▶ _YOUR GOAL_:
Your task is to set down the records below again, exactly.

··· SUPPLIED DATA

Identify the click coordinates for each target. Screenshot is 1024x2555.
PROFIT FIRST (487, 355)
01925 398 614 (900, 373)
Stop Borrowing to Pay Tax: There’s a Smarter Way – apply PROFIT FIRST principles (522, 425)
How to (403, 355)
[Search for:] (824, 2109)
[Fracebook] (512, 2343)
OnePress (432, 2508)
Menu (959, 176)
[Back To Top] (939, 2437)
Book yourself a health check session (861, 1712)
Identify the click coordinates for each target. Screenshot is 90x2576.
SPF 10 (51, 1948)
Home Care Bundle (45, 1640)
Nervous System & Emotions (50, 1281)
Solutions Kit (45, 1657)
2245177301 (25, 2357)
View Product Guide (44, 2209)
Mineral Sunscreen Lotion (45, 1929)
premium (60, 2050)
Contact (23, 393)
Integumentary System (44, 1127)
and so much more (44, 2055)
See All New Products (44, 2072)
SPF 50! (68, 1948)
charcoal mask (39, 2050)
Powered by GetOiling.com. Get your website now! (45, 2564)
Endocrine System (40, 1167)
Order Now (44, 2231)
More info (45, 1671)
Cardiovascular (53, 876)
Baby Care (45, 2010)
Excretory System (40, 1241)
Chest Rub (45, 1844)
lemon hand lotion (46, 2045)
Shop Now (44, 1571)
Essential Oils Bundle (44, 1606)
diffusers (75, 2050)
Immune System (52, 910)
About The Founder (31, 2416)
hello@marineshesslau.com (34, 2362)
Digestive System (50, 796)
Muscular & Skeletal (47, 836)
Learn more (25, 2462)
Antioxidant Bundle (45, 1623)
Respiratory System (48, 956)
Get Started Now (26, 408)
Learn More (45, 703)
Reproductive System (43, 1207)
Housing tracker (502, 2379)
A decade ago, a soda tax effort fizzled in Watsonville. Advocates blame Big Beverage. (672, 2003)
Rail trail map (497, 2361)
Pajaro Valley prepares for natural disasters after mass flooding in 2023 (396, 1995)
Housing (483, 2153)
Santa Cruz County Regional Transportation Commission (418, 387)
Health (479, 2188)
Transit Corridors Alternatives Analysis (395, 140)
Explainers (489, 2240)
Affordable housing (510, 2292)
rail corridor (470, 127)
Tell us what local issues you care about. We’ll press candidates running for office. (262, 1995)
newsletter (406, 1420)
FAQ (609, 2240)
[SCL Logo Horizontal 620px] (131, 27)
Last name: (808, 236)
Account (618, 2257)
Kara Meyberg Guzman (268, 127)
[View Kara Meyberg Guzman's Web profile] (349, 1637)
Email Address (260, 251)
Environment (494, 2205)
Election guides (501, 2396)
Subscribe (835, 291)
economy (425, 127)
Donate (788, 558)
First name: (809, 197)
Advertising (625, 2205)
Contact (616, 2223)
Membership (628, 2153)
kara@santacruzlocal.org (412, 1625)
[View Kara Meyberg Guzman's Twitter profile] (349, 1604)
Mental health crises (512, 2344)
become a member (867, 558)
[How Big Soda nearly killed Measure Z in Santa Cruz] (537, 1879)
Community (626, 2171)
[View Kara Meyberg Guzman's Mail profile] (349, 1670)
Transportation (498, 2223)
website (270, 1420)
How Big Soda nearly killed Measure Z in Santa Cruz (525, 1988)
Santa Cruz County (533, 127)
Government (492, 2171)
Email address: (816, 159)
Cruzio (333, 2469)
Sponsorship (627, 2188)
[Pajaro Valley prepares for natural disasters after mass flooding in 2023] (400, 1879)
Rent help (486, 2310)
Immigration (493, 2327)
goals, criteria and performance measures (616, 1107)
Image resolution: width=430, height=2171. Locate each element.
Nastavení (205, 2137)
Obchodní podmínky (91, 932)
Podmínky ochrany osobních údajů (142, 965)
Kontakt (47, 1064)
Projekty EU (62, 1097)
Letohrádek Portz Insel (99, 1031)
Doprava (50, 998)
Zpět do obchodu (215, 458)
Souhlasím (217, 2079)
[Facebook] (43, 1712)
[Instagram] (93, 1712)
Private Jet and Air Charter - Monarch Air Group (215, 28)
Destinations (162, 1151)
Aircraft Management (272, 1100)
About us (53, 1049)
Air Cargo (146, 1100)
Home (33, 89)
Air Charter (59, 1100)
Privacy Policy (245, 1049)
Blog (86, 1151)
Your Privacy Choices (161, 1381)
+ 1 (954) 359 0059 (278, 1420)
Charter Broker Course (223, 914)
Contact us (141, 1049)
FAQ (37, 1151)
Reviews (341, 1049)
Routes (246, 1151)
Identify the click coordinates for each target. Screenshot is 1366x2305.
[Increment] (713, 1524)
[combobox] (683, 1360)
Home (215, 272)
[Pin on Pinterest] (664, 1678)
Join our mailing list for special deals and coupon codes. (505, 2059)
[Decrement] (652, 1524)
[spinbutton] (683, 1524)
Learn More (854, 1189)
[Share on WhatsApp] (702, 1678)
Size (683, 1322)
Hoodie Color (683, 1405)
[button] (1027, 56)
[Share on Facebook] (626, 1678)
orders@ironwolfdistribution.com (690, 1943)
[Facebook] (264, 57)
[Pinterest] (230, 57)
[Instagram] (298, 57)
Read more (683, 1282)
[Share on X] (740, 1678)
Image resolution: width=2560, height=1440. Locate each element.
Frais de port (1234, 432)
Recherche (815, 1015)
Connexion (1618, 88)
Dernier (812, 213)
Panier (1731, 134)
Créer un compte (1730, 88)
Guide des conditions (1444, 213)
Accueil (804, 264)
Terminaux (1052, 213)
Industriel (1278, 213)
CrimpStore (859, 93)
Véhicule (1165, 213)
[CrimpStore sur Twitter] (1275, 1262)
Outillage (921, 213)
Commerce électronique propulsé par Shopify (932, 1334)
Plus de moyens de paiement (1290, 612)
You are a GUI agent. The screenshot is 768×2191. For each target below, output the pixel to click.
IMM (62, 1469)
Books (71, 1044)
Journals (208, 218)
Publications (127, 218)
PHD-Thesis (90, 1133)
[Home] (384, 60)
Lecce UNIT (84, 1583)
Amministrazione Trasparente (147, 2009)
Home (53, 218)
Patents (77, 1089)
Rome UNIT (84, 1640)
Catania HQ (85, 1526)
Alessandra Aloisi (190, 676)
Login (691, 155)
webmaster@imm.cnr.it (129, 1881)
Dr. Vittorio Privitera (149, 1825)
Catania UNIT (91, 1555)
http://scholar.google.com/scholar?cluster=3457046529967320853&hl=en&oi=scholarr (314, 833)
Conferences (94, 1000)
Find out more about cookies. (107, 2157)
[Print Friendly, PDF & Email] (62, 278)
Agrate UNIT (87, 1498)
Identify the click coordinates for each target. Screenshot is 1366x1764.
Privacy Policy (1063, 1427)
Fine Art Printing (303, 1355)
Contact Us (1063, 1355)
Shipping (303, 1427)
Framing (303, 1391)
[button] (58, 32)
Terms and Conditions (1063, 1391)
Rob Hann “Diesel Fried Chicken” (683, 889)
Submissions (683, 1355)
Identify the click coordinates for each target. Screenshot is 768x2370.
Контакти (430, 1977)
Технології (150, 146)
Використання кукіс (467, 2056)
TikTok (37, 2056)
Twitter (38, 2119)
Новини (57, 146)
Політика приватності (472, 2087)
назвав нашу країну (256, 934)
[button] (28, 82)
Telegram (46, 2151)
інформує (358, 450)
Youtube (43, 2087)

······

▶ _TASK SOLUTION_:
Identify the click coordinates for each target. Screenshot is 1024x2555.
PROFIT FIRST (487, 355)
01925 398 614 (900, 373)
Stop Borrowing to Pay Tax: There’s a Smarter Way – apply PROFIT FIRST principles (522, 425)
How to (403, 355)
[Search for:] (824, 2109)
[Fracebook] (512, 2343)
OnePress (432, 2508)
Menu (959, 176)
[Back To Top] (939, 2437)
Book yourself a health check session (861, 1712)
Identify the click coordinates for each target. Screenshot is 90x2576.
SPF 10 (51, 1948)
Home Care Bundle (45, 1640)
Nervous System & Emotions (50, 1281)
Solutions Kit (45, 1657)
2245177301 (25, 2357)
View Product Guide (44, 2209)
Mineral Sunscreen Lotion (45, 1929)
premium (60, 2050)
Contact (23, 393)
Integumentary System (44, 1127)
and so much more (44, 2055)
See All New Products (44, 2072)
SPF 50! (68, 1948)
charcoal mask (39, 2050)
Powered by GetOiling.com. Get your website now! (45, 2564)
Endocrine System (40, 1167)
Order Now (44, 2231)
More info (45, 1671)
Cardiovascular (53, 876)
Baby Care (45, 2010)
Excretory System (40, 1241)
Chest Rub (45, 1844)
lemon hand lotion (46, 2045)
Shop Now (44, 1571)
Essential Oils Bundle (44, 1606)
diffusers (75, 2050)
Immune System (52, 910)
About The Founder (31, 2416)
hello@marineshesslau.com (34, 2362)
Digestive System (50, 796)
Muscular & Skeletal (47, 836)
Learn more (25, 2462)
Antioxidant Bundle (45, 1623)
Respiratory System (48, 956)
Get Started Now (26, 408)
Learn More (45, 703)
Reproductive System (43, 1207)
Housing tracker (502, 2379)
A decade ago, a soda tax effort fizzled in Watsonville. Advocates blame Big Beverage. (672, 2003)
Rail trail map (497, 2361)
Pajaro Valley prepares for natural disasters after mass flooding in 2023 (396, 1995)
Housing (483, 2153)
Santa Cruz County Regional Transportation Commission (418, 387)
Health (479, 2188)
Transit Corridors Alternatives Analysis (395, 140)
Explainers (489, 2240)
Affordable housing (510, 2292)
rail corridor (470, 127)
Tell us what local issues you care about. We’ll press candidates running for office. (262, 1995)
newsletter (406, 1420)
FAQ (609, 2240)
[SCL Logo Horizontal 620px] (131, 27)
Last name: (808, 236)
Account (618, 2257)
Kara Meyberg Guzman (268, 127)
[View Kara Meyberg Guzman's Web profile] (349, 1637)
Email Address (260, 251)
Environment (494, 2205)
Election guides (501, 2396)
Subscribe (835, 291)
economy (425, 127)
Donate (788, 558)
First name: (809, 197)
Advertising (625, 2205)
Contact (616, 2223)
Membership (628, 2153)
kara@santacruzlocal.org (412, 1625)
[View Kara Meyberg Guzman's Twitter profile] (349, 1604)
Mental health crises (512, 2344)
become a member (867, 558)
[How Big Soda nearly killed Measure Z in Santa Cruz] (537, 1879)
Community (626, 2171)
[View Kara Meyberg Guzman's Mail profile] (349, 1670)
Transportation (498, 2223)
website (270, 1420)
How Big Soda nearly killed Measure Z in Santa Cruz (525, 1988)
Santa Cruz County (533, 127)
Government (492, 2171)
Email address: (816, 159)
Cruzio (333, 2469)
Sponsorship (627, 2188)
[Pajaro Valley prepares for natural disasters after mass flooding in 2023] (400, 1879)
Rent help (486, 2310)
Immigration (493, 2327)
goals, criteria and performance measures (616, 1107)
Image resolution: width=430, height=2171. Locate each element.
Nastavení (205, 2137)
Obchodní podmínky (91, 932)
Podmínky ochrany osobních údajů (142, 965)
Kontakt (47, 1064)
Projekty EU (62, 1097)
Letohrádek Portz Insel (99, 1031)
Doprava (50, 998)
Zpět do obchodu (215, 458)
Souhlasím (217, 2079)
[Facebook] (43, 1712)
[Instagram] (93, 1712)
Private Jet and Air Charter - Monarch Air Group (215, 28)
Destinations (162, 1151)
Aircraft Management (272, 1100)
About us (53, 1049)
Air Cargo (146, 1100)
Home (33, 89)
Air Charter (59, 1100)
Privacy Policy (245, 1049)
Blog (86, 1151)
Your Privacy Choices (161, 1381)
+ 1 (954) 359 0059 (278, 1420)
Charter Broker Course (223, 914)
Contact us (141, 1049)
FAQ (37, 1151)
Reviews (341, 1049)
Routes (246, 1151)
Identify the click coordinates for each target. Screenshot is 1366x2305.
[Increment] (713, 1524)
[combobox] (683, 1360)
Home (215, 272)
[Pin on Pinterest] (664, 1678)
Join our mailing list for special deals and coupon codes. (505, 2059)
[Decrement] (652, 1524)
[spinbutton] (683, 1524)
Learn More (854, 1189)
[Share on WhatsApp] (702, 1678)
Size (683, 1322)
Hoodie Color (683, 1405)
[button] (1027, 56)
[Share on Facebook] (626, 1678)
orders@ironwolfdistribution.com (690, 1943)
[Facebook] (264, 57)
[Pinterest] (230, 57)
[Instagram] (298, 57)
Read more (683, 1282)
[Share on X] (740, 1678)
Image resolution: width=2560, height=1440. Locate each element.
Frais de port (1234, 432)
Recherche (815, 1015)
Connexion (1618, 88)
Dernier (812, 213)
Panier (1731, 134)
Créer un compte (1730, 88)
Guide des conditions (1444, 213)
Accueil (804, 264)
Terminaux (1052, 213)
Industriel (1278, 213)
CrimpStore (859, 93)
Véhicule (1165, 213)
[CrimpStore sur Twitter] (1275, 1262)
Outillage (921, 213)
Commerce électronique propulsé par Shopify (932, 1334)
Plus de moyens de paiement (1290, 612)
You are a GUI agent. The screenshot is 768×2191. For each target below, output the pixel to click.
IMM (62, 1469)
Books (71, 1044)
Journals (208, 218)
Publications (127, 218)
PHD-Thesis (90, 1133)
[Home] (384, 60)
Lecce UNIT (84, 1583)
Amministrazione Trasparente (147, 2009)
Home (53, 218)
Patents (77, 1089)
Rome UNIT (84, 1640)
Catania HQ (85, 1526)
Alessandra Aloisi (190, 676)
Login (691, 155)
webmaster@imm.cnr.it (129, 1881)
Dr. Vittorio Privitera (149, 1825)
Catania UNIT (91, 1555)
http://scholar.google.com/scholar?cluster=3457046529967320853&hl=en&oi=scholarr (314, 833)
Conferences (94, 1000)
Find out more about cookies. (107, 2157)
[Print Friendly, PDF & Email] (62, 278)
Agrate UNIT (87, 1498)
Identify the click coordinates for each target. Screenshot is 1366x1764.
Privacy Policy (1063, 1427)
Fine Art Printing (303, 1355)
Contact Us (1063, 1355)
Shipping (303, 1427)
Framing (303, 1391)
[button] (58, 32)
Terms and Conditions (1063, 1391)
Rob Hann “Diesel Fried Chicken” (683, 889)
Submissions (683, 1355)
Identify the click coordinates for each target. Screenshot is 768x2370.
Контакти (430, 1977)
Технології (150, 146)
Використання кукіс (467, 2056)
TikTok (37, 2056)
Twitter (38, 2119)
Новини (57, 146)
Політика приватності (472, 2087)
назвав нашу країну (256, 934)
[button] (28, 82)
Telegram (46, 2151)
інформує (358, 450)
Youtube (43, 2087)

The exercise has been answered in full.